### Text segment:
## Start
Of Satellites and Air – A Primer on Tropospheric temperature measurement by Satellite

Of Satellites and Air – A Primer on Tropospheric temperature measurement by Satellite

by Glenn Tamblyn, Skeptical Science, March 24, 2011

This post is an overview of the current state of Tropospheric temperature measurement via satellite. It is also the Advanced rebuttal to ‘the Troposphere isn’t warming’ sceptic argument.

The History of Tropospheric Temperature Measurement by Satellite

NASA has been building and launching the Tiros series (Television Infrared Observation Satellite) weather satellites since 1961. The satellites’ design has evolved over time. And after launch they are often operated by other agencies. The ones used for tropospheric temperature measurement are operated by the National Oceanographic and Atmospheric Administration (NOAA) beginning with Tiros N in October 1978, then NOAA 6 in June 1979, through to NOAA 19 in February 2009. These satellites are designed principally as weather satellites; their use in climatology is a secondary role. Also used in temperature measurement is the NASA AQUA satellite launched in May 2002 as a research satellite, part of the NASA A-Train.
## End
### Stored records:
## Start
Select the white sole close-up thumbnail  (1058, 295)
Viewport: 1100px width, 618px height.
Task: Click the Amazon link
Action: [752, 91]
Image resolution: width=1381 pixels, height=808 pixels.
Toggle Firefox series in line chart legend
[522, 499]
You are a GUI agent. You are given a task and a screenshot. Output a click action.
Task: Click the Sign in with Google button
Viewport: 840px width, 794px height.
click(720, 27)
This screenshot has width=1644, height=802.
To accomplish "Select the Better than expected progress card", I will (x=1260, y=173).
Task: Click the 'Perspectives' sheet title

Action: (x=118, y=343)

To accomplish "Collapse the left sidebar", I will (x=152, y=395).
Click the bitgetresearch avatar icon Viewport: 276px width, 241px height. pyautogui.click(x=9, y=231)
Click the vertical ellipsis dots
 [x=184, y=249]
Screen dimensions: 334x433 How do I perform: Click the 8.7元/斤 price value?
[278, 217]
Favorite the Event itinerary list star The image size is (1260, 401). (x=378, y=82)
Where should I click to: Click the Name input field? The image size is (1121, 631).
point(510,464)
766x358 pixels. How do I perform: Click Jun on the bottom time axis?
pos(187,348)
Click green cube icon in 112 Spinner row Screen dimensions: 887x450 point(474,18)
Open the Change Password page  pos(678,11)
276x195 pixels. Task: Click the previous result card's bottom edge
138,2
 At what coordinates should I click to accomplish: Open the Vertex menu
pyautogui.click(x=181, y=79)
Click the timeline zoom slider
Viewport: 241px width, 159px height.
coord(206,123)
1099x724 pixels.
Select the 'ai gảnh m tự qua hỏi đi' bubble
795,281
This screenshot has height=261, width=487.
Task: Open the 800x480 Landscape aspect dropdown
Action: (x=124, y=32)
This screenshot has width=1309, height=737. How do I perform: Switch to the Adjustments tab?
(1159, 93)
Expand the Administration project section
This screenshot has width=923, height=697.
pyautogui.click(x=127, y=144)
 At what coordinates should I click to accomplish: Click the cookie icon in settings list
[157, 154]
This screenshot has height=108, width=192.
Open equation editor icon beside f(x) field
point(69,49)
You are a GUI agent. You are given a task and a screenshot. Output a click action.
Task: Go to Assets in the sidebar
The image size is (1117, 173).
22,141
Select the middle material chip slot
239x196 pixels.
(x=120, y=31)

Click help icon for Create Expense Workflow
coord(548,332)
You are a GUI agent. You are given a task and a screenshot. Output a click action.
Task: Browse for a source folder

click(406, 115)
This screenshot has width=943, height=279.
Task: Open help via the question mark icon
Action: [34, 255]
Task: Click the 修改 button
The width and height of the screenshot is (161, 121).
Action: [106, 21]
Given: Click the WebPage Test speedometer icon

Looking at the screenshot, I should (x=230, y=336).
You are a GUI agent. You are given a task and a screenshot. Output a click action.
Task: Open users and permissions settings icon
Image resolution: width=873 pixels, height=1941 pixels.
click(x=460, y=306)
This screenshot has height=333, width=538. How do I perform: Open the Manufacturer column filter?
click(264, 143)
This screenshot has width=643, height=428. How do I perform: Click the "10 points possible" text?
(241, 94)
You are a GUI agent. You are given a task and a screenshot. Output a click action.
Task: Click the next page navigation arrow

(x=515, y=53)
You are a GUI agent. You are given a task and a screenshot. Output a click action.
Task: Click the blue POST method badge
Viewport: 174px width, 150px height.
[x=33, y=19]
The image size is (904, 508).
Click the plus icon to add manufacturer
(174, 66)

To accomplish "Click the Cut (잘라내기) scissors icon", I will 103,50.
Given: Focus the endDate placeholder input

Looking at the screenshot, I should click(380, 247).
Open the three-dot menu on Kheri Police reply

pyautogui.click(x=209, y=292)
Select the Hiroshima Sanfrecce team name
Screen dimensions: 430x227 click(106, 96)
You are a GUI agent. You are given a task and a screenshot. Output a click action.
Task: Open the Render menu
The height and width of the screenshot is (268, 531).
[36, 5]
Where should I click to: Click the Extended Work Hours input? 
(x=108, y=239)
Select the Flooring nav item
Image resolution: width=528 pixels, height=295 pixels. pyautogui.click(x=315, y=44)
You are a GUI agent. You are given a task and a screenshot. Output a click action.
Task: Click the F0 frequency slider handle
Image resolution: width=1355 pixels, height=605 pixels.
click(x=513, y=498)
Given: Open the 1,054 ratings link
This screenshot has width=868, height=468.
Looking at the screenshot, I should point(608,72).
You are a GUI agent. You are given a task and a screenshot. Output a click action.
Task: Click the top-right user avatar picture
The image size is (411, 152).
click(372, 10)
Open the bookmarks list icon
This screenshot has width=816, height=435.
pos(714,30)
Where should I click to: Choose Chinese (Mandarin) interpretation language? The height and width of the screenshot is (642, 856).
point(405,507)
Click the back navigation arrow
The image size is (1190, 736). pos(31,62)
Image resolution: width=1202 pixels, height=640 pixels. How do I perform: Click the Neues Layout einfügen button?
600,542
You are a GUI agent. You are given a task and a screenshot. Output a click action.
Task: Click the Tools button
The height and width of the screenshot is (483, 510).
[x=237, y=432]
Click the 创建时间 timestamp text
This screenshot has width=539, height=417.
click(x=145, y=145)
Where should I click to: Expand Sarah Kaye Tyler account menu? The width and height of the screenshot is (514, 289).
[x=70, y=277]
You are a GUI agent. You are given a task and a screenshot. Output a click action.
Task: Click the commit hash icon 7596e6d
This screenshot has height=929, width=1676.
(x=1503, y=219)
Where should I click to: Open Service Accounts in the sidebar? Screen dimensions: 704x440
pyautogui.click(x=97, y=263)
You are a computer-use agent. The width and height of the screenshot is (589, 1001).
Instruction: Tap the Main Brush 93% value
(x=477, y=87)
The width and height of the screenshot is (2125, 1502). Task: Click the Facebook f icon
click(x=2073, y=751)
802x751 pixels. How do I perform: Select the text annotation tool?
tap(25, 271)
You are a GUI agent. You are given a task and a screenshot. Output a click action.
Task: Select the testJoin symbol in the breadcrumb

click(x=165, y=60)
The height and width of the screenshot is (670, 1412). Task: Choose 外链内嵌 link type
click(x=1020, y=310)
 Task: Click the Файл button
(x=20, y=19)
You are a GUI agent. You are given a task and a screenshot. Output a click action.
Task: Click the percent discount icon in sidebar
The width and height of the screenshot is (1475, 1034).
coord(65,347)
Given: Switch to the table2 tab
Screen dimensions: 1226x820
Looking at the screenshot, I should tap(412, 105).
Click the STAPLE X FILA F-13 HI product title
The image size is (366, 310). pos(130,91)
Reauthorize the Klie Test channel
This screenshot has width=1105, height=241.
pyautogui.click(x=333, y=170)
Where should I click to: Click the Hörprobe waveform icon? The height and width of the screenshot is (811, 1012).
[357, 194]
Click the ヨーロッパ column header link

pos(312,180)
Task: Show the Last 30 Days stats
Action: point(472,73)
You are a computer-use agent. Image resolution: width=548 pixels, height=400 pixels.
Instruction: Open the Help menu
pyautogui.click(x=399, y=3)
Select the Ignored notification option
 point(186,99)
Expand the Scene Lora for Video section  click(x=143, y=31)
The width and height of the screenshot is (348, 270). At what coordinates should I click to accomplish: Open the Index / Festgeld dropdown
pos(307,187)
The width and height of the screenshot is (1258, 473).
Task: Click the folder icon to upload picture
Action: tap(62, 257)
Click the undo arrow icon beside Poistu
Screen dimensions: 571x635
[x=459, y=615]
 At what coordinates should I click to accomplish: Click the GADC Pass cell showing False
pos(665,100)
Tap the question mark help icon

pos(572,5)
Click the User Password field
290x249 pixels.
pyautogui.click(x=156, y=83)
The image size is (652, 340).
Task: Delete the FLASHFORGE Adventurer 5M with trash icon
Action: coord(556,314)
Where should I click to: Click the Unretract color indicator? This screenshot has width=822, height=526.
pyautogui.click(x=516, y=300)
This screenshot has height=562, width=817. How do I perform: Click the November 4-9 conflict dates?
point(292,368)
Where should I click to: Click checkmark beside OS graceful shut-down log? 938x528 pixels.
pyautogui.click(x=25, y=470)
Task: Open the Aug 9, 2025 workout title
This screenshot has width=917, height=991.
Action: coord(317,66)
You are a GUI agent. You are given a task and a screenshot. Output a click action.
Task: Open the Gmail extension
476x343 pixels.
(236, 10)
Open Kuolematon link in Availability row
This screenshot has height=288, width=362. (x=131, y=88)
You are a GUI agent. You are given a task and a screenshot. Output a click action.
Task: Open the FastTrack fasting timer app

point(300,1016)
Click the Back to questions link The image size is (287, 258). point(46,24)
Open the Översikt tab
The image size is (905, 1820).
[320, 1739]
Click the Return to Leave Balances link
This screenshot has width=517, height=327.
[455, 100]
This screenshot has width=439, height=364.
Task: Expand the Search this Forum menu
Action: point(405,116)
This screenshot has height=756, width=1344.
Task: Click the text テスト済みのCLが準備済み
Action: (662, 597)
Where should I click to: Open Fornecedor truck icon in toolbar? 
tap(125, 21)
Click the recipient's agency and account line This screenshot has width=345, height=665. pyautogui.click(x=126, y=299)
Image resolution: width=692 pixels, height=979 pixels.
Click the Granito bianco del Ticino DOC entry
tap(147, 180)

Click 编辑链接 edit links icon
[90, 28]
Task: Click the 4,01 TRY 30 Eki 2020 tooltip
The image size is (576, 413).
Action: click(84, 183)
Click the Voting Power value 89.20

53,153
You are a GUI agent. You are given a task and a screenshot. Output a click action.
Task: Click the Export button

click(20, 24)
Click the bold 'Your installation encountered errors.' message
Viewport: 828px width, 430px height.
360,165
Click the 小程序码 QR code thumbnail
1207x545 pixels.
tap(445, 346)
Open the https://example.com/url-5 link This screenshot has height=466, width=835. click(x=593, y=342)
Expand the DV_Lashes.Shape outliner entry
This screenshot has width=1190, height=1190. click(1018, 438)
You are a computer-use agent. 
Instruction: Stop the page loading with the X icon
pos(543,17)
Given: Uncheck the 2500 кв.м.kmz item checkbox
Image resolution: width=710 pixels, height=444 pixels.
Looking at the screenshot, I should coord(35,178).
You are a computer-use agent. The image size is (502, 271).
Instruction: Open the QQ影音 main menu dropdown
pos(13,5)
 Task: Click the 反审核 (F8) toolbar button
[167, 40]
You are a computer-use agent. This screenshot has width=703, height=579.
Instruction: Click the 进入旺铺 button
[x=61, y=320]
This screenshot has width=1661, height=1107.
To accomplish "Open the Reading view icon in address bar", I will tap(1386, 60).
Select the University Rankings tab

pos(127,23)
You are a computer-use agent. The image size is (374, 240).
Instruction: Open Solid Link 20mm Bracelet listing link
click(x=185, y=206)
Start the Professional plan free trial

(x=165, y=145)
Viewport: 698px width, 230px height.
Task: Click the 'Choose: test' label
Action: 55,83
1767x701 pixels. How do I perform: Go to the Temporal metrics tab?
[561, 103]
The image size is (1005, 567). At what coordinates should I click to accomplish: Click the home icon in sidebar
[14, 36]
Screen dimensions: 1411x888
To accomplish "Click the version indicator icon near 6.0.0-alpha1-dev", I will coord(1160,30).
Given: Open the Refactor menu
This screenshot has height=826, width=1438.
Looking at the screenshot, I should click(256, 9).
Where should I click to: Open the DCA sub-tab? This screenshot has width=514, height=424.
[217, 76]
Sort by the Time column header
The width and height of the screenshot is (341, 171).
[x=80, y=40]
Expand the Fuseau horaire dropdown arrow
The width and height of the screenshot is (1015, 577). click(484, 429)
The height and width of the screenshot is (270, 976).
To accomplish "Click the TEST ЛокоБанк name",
## End
### Task set:
**1.** Answer these questions from the primer on satellite tropospheric temperature measurement:
(a) Who wrote the primer, and on what date was it published?
(b) Which sceptic argument is the post described as the Advanced rebuttal to?
(c) In what month and year was the NASA AQUA satellite launched?
**2.** Carry the primer on satellite tropospheric temperature measurement forward, starting after its final sentence.

### Results of the exercise:
**1.**
(a) Glenn Tamblyn, March 24, 2011.
(b) 'the Troposphere isn't warming'.
(c) May 2002.

**2.**
Tiros
A general overview of the spacecraft and their equipment and roles can be found here.

What the satellites do

These satellites have Microwave Sounding Units (MSU) that read the Brightness Temperature of microwave signals from below in 4 separate frequencies radiated by oxygen molecules. These frequencies tend to originate at different altitudes in the air column below the satellite and reflect the temperature at that altitude. I say "tend" because this isn’t exactly true and will matter later in the discussion. Using microwave signals associated with oxygen has the advantage that microwaves are not substantially blocked by the atmosphere, and oxygen is evenly distributed throughout the atmosphere, so its concentration only varies by negligible amounts. Thus, the temperature signal from oxygen is easy to detect, and is not going to be distorted by concentration changes. 
As the satellite orbits the Earth, the MSU continually scans a swathe below the spacecraft, at nadir (looking straight down) and to the limits of the instrument on each side. Also on each scan the MSU calibrates its readings by taking readings from two other sources – cold deep-space and an on-board, instrumented, hot reference source.
The satellites are Polar Orbiting & Sun Synchronous. Each makes around 14 orbits a day. Their orbit takes them nearly over the poles and the plane of the orbit lines up with the Sun. This is important because it ensures that each point on the Earth is always measured at the same time of day – Solar noon and Solar midnight.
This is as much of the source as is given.